The structure of Simon’s team is crucial to uncovering the complexity behind each seemingly simple question. The Center consists of three groups: clinical sciences, applied economics, and evaluation sciences. The clinical group covers the medical side of things, performing standard trials for, say, antibiotics, while the applied economics group accounts for the complexity of cost. The evaluation sciences group sees if existing programs are working and tries to optimize them when they are not. “One of the interesting aspects of the center is that it’s quite a horizontal structure. It doesn’t feel like a hierarchical organization,” says Dr. Jacob Bor, who works in applied economics to answer questions about HIV treatment in southern Africa.

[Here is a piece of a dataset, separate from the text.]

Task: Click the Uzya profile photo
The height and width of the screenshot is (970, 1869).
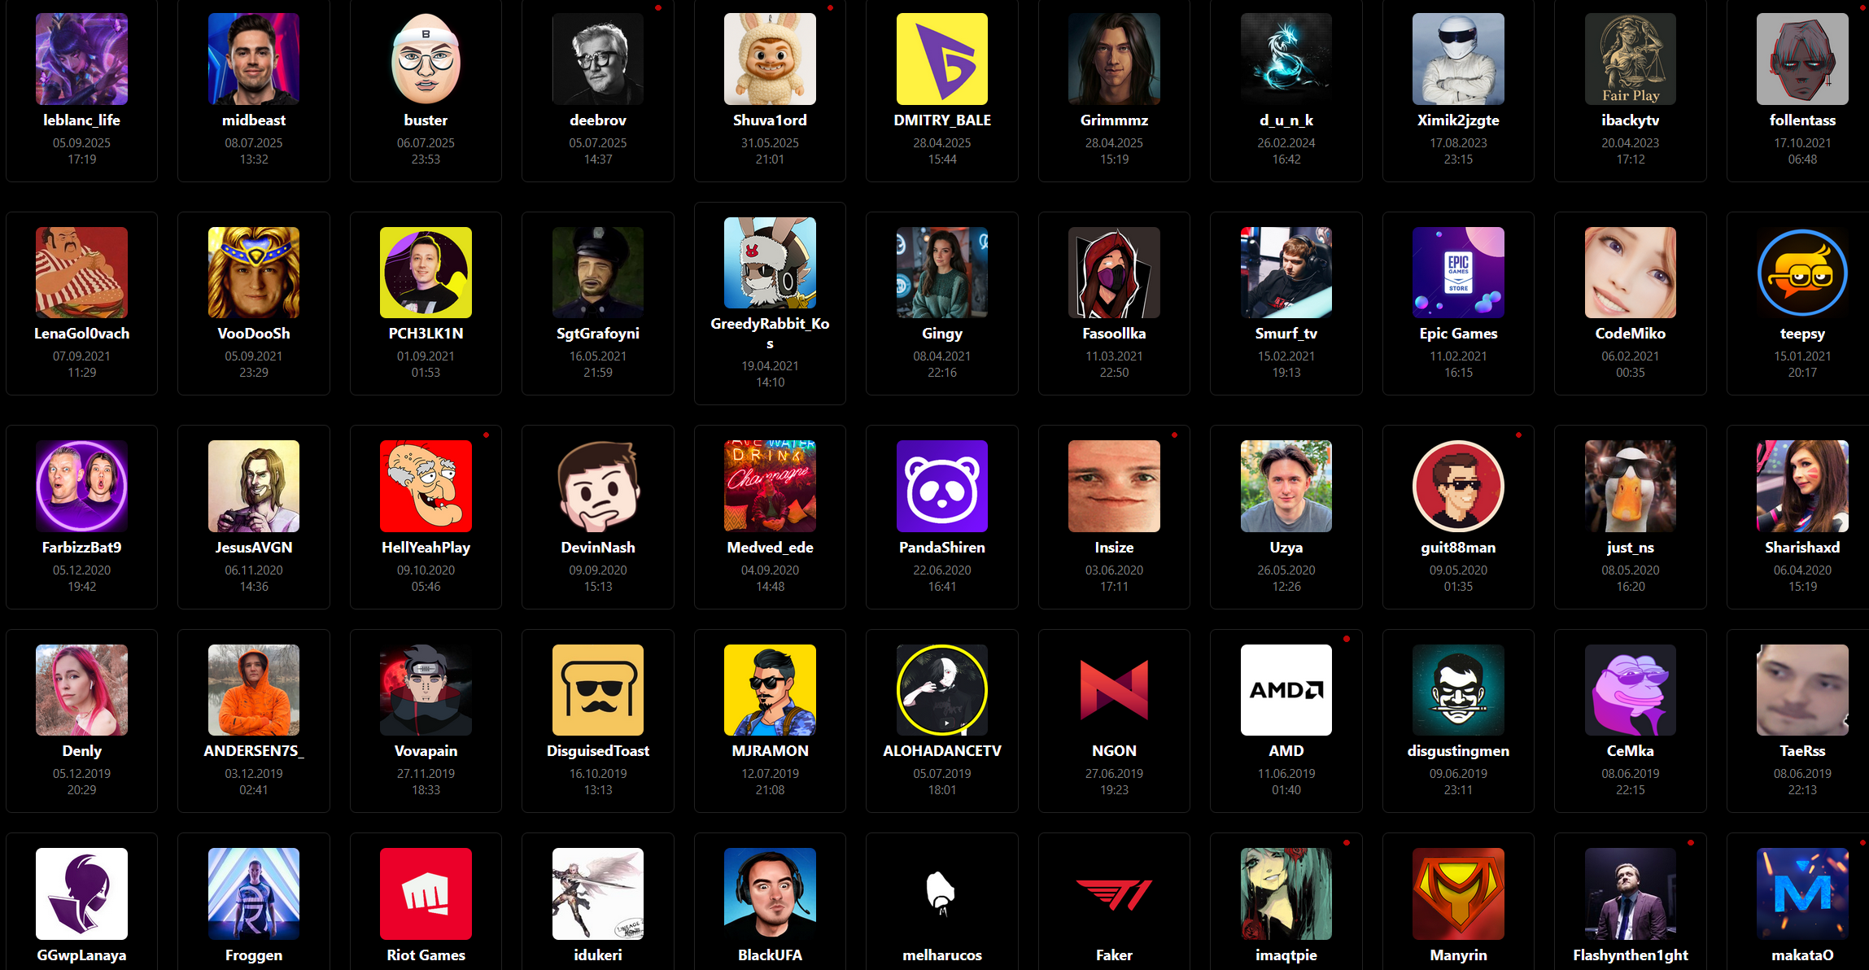Action: pos(1286,486)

Dr. Nafisa Halim, a social demographer who researches women’s empowerment and gender equality in public health, admires Simon’s ability to bring people together. After earning her PhD in sociology, Halim knew that she needed to apply her skills to the real world in all its messiness. ““I am from Bangladesh. I saw poverty. I saw the illnesses and diseases firsthand.” When she learned about Simon and the culture he has created in the CGHD, Halim knew she had found a place where her work could have an impact. Halim now works with her colleague Emily Rothman, Associate Professor of the Committee of Health Sciences, to study an intervention in Bangladesh aimed at decreasing domestic violence. It’s a partnership that Halim says she owes to Simon’s skills as an “academic matchmaker,” saying: “I couldn’t make the connection of how a collaboration could take place.”

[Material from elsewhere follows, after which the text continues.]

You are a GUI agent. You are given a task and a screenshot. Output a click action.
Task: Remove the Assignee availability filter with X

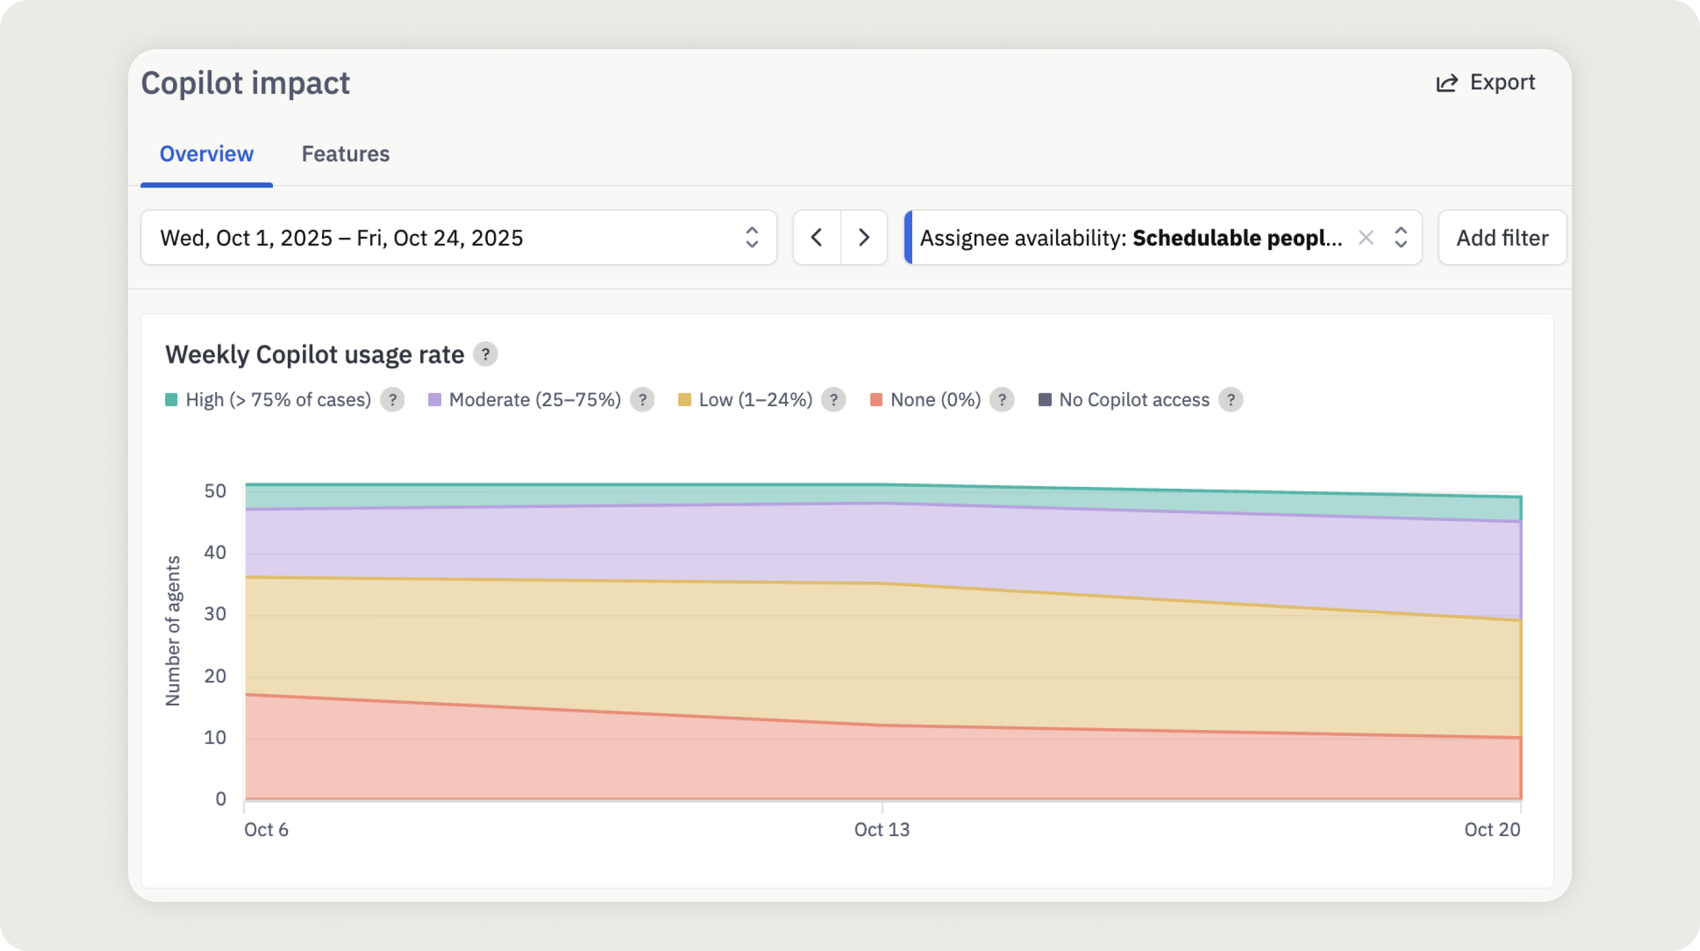click(x=1365, y=238)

According to Simon, about 6 million kids under age five die every year, which is a vast improvement over the 18 million who died annually only a decade ago. Still, he believes most of the deaths are unnecessary. If the technologies we already have available were introduced into third world countries, he says, 80% of the children that died last year would still be alive.
“There is an absolutely criminal amount of avoidable mortality in children,” he says. “The ones that bother me the most are the malnutrition wards” he says. “I see some depressing shit, to be honest,” he says. “And I don’t get depressed…the key to staying in this industry long-run is to wake up every morning and delude yourself to believing that the professional work you’re going to do today is going to improve the life of a person in the world.” He smiles wryly. “And then just do that every day for forty-five years and then retire.”